[Entries on target coordinates]
- - -

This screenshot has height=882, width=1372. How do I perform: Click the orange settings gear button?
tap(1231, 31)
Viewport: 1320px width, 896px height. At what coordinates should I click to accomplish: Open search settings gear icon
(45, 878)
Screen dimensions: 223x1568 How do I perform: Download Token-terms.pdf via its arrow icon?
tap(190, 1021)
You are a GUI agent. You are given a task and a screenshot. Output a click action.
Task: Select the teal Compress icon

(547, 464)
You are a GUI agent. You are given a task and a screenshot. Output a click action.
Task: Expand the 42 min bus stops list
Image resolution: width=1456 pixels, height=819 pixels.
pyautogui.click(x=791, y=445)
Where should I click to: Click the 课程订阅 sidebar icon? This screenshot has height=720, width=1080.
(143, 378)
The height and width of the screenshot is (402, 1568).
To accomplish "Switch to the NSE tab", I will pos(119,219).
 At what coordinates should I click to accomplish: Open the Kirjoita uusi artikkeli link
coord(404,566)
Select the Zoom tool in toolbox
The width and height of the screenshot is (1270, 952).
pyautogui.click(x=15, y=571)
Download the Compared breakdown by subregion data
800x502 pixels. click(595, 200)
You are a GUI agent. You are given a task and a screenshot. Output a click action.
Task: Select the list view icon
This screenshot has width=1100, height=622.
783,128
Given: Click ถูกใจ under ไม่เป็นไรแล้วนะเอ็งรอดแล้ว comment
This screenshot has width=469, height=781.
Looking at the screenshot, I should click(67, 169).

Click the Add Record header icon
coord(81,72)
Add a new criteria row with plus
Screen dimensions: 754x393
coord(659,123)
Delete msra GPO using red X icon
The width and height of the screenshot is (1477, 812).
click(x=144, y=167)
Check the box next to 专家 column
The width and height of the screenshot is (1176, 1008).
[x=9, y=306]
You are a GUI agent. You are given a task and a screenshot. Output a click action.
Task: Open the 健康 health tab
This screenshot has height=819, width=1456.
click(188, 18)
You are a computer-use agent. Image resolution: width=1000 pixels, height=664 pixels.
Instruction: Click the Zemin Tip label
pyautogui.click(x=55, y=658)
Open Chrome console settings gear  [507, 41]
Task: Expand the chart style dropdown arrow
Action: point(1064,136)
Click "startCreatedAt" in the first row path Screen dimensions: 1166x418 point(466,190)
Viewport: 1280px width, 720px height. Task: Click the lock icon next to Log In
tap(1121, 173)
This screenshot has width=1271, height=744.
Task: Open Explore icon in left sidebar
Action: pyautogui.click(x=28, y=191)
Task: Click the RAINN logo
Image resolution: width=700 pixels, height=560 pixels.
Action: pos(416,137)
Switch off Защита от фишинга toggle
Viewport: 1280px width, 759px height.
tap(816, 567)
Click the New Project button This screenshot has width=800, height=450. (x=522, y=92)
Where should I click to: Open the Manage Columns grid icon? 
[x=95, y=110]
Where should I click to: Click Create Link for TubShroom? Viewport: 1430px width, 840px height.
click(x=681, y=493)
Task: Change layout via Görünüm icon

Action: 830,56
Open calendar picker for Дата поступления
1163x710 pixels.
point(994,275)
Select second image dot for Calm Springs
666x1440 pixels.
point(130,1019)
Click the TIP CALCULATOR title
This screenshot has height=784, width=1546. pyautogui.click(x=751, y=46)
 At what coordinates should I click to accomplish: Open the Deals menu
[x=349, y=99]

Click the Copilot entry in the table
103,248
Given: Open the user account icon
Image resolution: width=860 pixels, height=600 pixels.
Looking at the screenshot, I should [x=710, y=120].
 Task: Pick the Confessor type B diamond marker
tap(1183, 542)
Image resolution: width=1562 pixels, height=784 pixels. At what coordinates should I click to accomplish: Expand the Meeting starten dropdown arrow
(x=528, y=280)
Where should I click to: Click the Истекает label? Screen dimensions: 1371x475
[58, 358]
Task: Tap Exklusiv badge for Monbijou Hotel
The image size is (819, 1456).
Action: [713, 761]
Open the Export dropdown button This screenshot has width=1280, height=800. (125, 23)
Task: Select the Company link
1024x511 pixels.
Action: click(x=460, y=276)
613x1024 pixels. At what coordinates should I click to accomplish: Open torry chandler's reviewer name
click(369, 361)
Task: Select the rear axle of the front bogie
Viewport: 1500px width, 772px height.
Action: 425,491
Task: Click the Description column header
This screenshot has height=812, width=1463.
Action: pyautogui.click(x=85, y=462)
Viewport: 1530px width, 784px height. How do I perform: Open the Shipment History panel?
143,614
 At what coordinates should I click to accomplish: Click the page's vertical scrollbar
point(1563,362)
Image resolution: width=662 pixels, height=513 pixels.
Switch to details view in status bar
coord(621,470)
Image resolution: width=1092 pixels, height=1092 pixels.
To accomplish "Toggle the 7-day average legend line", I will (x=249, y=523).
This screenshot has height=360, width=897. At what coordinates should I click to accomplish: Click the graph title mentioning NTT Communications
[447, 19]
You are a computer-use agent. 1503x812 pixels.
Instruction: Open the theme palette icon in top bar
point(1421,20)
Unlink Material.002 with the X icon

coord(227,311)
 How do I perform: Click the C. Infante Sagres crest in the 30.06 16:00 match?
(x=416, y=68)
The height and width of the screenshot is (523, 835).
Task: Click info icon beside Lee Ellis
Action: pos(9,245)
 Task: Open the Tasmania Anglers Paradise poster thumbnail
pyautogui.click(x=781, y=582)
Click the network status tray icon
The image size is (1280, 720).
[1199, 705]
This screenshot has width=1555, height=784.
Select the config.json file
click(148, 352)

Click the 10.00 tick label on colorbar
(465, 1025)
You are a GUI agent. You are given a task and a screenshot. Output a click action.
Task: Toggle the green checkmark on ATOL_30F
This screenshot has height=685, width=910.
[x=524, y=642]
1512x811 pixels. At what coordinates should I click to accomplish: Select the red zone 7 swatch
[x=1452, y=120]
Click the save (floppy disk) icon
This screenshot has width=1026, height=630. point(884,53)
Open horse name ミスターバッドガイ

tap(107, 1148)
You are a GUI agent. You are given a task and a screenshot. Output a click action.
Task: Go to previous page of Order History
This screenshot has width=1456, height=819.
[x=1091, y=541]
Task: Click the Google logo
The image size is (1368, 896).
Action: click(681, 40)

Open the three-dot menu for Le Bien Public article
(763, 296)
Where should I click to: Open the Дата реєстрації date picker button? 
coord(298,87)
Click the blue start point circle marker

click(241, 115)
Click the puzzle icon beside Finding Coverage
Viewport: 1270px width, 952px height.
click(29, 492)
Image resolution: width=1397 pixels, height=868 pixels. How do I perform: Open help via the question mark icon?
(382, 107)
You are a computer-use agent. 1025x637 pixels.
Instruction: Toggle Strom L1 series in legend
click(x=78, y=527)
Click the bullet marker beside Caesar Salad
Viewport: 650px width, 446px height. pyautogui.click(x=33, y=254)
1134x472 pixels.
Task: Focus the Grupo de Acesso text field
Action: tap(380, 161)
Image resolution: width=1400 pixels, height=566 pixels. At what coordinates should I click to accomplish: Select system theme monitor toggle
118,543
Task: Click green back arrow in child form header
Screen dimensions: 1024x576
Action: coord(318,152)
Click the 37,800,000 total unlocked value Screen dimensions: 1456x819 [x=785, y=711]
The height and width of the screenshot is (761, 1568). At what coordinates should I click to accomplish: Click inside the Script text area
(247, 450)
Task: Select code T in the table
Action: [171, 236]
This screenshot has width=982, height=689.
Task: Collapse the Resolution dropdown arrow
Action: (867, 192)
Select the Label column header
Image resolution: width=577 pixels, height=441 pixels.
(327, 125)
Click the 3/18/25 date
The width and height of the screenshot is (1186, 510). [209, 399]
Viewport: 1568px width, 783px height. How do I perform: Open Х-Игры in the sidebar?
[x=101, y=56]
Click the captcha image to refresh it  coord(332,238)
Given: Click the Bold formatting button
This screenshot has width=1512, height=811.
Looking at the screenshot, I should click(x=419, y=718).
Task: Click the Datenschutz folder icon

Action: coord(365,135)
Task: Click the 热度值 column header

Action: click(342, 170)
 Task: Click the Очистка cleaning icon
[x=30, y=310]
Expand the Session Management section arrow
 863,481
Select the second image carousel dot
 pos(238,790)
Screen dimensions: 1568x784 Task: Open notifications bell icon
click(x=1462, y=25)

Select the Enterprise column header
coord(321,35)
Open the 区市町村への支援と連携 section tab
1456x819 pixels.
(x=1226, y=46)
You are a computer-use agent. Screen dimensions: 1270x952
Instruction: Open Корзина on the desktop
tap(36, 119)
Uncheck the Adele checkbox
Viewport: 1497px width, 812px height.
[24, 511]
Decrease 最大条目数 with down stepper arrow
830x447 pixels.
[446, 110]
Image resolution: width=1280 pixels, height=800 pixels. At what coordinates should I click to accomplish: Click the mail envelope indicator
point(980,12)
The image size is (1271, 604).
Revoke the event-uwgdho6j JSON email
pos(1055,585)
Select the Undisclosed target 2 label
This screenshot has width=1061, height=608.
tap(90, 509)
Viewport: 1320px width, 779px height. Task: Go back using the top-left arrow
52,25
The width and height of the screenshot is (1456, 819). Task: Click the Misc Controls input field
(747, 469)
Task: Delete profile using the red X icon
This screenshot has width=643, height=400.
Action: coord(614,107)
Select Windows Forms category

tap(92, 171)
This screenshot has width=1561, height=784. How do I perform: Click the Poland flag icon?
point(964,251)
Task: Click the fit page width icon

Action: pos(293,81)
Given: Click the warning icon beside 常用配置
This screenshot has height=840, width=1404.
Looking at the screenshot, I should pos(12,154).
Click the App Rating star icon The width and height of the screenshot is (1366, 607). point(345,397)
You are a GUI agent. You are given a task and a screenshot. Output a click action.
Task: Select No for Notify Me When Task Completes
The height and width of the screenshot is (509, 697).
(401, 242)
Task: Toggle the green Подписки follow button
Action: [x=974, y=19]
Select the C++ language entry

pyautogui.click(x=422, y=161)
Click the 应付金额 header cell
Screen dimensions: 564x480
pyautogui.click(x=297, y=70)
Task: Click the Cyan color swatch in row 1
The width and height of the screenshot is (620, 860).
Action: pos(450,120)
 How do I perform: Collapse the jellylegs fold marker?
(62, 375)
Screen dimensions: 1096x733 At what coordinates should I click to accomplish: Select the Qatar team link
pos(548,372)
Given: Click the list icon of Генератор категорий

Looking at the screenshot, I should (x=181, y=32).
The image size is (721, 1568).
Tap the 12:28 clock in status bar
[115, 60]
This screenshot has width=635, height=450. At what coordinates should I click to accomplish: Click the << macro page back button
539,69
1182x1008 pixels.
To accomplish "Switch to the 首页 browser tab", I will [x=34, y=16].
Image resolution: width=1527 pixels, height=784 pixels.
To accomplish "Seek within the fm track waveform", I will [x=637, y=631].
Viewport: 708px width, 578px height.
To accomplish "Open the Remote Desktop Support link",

- - -

→ EXERCISE GOAL: Repeat the lines of the material above verbatim, starting at the line containing "Image resolution: width=1527" and continuing through the end of the material.

→ FINAL RESULT:
Image resolution: width=1527 pixels, height=784 pixels.
To accomplish "Seek within the fm track waveform", I will [x=637, y=631].
Viewport: 708px width, 578px height.
To accomplish "Open the Remote Desktop Support link",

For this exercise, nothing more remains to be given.